The demand for middle and senior managers, especially in the financial services and technology sectors, had led to an increase of 7 to 10 per cent in salaries.

However, this did not reflect the large overall increase in remuneration packages contained in share options and equity stakes.

Ms Nolan said expatriates who had made it abroad were able to command higher salaries because of their international experience, and because of a dearth of natives qualified in niche areas.

More than half the people recruited by PwC are now drawn from abroad and most are returning emigrants.

But recruiters increasingly have to look to places like Eastern Europe and India for suitable technically qualified people, said Ms Nolan.

Such labour shortages are driving the growth of the recruitment sector with an average charge for headhunting an executive in the region of 28 to 33 per cent of the annual cash salary of the recruit.

If the executive is recruited through more general advertising methods, the charge is between 25 and 28 per cent of the overall salary.

Ms Nolan said the appointment of chief financial officers was proving a major area of activity.

She said that CFOs, especially those with experience of taking companies public, could now command cash salaries of anything from £75,000 (€95 230) to £250,000 excluding share options and other bonuses.

Some company managing directors are now turning down salary offers of more than £200,000.

Sign-up bonuses may be associated more with high-profile sportsmen than company executives and managers, but now firms are offering bonuses which in some cases make up as much as one-third of an overall package.

The pull of the green green grass of home is still strong for the Irish abroad. Mr Steve Green, an IT recruitment specialist with HRM recruitment, said that expats in their late 20s and early 30s who were looking to settle down still found the Republic the most attractive option.

People who had spent anything from five to 15 years in London had had enough and want to see their children educated in an Irish school, Mr Green said.

Even though many people are willing to move to the Republic because of a perceived attractiveness in lifestyle, companies still have to hunt vigorously for people experienced in the technology sector.

An e-commerce architect with only five to seven year's management experience can command a salary 60 per cent higher (£80,000) than that of his bluechip counterpart (£50,000), Mr Green said.

Due to the recent drop in the value of tech stocks, Mr Green said some companies had gone as far as making presentations to potential recruits to reassure them about the company's future performance.

This did not affect blue-chip or multinational companies, he said. For senior executives a good spread between salary, bonuses and pension is important for tax reasons and Mr Green said pensions can make up to 33 per cent of a package.

House prices have presented a huge difficulty for consultants trying to attract Irish people abroad back to the Republic.

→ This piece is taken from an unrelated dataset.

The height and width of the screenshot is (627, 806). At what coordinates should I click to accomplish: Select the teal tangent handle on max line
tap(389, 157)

Mr Ray Carolan, a recruitment specialist with KPMG Consulting's executive search and selection arm, said that the condition of the property market with its inflated house prices had stopped many skilled people returning.

Even though relocation packages for executives covered the cost of moving they did not alleviate the problems associated with finding a suitable home, he said.

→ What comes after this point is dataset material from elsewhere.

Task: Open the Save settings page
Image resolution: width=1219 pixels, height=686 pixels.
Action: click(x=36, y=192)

Loyalty has all but disappeared from many sectors of industry, but Mr Carolan said the phenomenon of people moving from job to job on a regular basis was confined mainly to sectors where demand for skilled people far outstripped supply.

Many technology companies want relatively young senior management because the managing directors are often in their early 30s.

There was a lot of interest from young middle managers working in the old economy to move to the new, Mr Carolan said.

KPMG source around 20 to 25 per cent of its executives from the Irish abroad, but increasingly people from such countries as New Zealand, South Africa, France and the UK are showing an interest in moving to the Republic.

One of the main attractions for people moving to a technology company was the offer of share options.

Even though the performance of these stocks has been poor over the last few weeks, Mr John Glenny, a partner in Merc partners, said that shares were still an attractive option.

Managers on salaries of £40,000 to £60,000 could be making between £100,000 and £500,000 from their share options over three or four years, he said.

The recent turbulence in the stock market had brought reality back to the expected value of share options and had led some people to rethink stock as a substantial proportion of their remuneration, Mr Glenny said.

Companies are realising that there is no point in promising performance that their share price cannot deliver.

Middle management is being attracted from traditional industries by technology companies, but in some cases not for the most obvious of reasons.

Dynamic new-economy companies offered more of an opportunity than traditional industries to move up the ladder quickly because of throughput and higher levels of growth, Mr Glenny said.

Movement between companies is no longer a problem as people recognise that the concept of a job for life is gone and they are willing to make the necessary steps to move up the career ladder.

For expats in executive positions living in London, house prices have not provided such an obstacle to returning to the Republic because of the sterling differential and the fact that house prices there are comparable to here, Mr Glenny said.

The way of life the Republic offered was still one of the main reasons people moved back.